Afin de respecter les mesures barrières, nous portions des gants et des masques. Nous travaillons en binôme afin de nous assurer que le protocole établi soit respecté. Cela nous a pris un peu de temps avant d’inscrire ces mesures barrières dans nos habitudes, mais si par inadvertance je me trouve à moins d’un mètre d’un bénéficiaire, mon collègue est là pour m’en avertir.

La crise sanitaire t’inquiète-elle ?

Je suis sur le terrain au quotidien, et m’inquiète donc d’exposer mes proches à des risques de contamination. A la maison également, j’applique la distanciation physique. Au début c’était dur, et puis, avec le temps, chaque membre de la famille a bien compris et nous avons mis en place un système de sécurité. Ma compagne ouvre les portes à mon arrivée afin que j’aie le moins de choses à toucher. J’ai un espace de décontamination à l’extérieur de la maison, complété d’une douche prise avant toute autre activité.

Je crains aussi pour certains de nos patients-es qui sont très fragiles et vulnérables. Sur les sites de méthadone, c’est difficile pour certains-es de respecter les mesures de protection, surtout par manque d’informations. Nous faisons de notre mieux pour expliquer ces mesures. Nous distribuons aussi des masques et gants que nous recevons de certains entreprises mauriciennes, car le Ministère de la santé ne propose pas de matériel de  protection pour les personnes sous méthadone. Mais cela prend du temps pour que chacun-e inscrive ces gestes barrières dans ses habitudes…

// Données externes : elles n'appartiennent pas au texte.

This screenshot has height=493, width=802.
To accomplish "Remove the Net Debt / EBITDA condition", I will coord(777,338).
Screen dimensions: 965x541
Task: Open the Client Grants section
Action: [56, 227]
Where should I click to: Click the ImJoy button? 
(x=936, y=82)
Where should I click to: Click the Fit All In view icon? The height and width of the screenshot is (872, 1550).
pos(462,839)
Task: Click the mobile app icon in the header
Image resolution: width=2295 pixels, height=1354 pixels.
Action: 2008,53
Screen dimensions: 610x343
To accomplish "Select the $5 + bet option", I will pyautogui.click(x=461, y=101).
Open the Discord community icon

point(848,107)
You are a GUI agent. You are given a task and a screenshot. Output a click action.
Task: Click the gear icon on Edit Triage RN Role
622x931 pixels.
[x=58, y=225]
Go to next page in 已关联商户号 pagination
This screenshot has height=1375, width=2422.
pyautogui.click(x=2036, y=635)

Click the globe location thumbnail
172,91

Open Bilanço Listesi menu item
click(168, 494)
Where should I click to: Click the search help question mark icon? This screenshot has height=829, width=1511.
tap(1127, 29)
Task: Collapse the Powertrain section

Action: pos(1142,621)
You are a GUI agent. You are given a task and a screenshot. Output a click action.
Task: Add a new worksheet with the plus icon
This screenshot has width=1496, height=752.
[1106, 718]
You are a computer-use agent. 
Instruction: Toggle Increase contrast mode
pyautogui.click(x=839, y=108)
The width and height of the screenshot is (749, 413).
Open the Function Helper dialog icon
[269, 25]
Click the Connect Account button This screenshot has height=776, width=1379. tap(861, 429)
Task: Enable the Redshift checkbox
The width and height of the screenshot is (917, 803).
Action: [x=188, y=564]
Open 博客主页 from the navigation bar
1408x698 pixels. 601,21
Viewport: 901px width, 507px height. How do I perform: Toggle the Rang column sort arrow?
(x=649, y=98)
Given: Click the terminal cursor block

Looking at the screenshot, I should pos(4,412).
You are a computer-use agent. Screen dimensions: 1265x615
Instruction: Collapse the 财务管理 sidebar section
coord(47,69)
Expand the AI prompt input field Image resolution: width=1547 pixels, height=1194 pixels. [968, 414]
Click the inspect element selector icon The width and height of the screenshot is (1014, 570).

Au début, les mesures sanitaires prises pour lutter contre le COVID-19 ont engendré de la violence, très visible sur les réseaux sociaux. Les forces de l’ordre étaient dépassées et ne savaient pas comment réagir. Sur les sites de méthadone, il y avait comme un excès de zèle. Parfois de la violence verbale, un peu plus que d’habitude, pour disperser les gens après avoir pris leur médicament. Maintenant les choses se sont calmées. Cependant, je souhaiterais que le gouvernement puisse trouver une approche plus humaine à ce problème de distribution de méthadone en temps de pandémie et, surtout, pendant les catastrophes naturelles, telles que les cyclones. Je le ressens comme une discrimination et un déni des droits humains.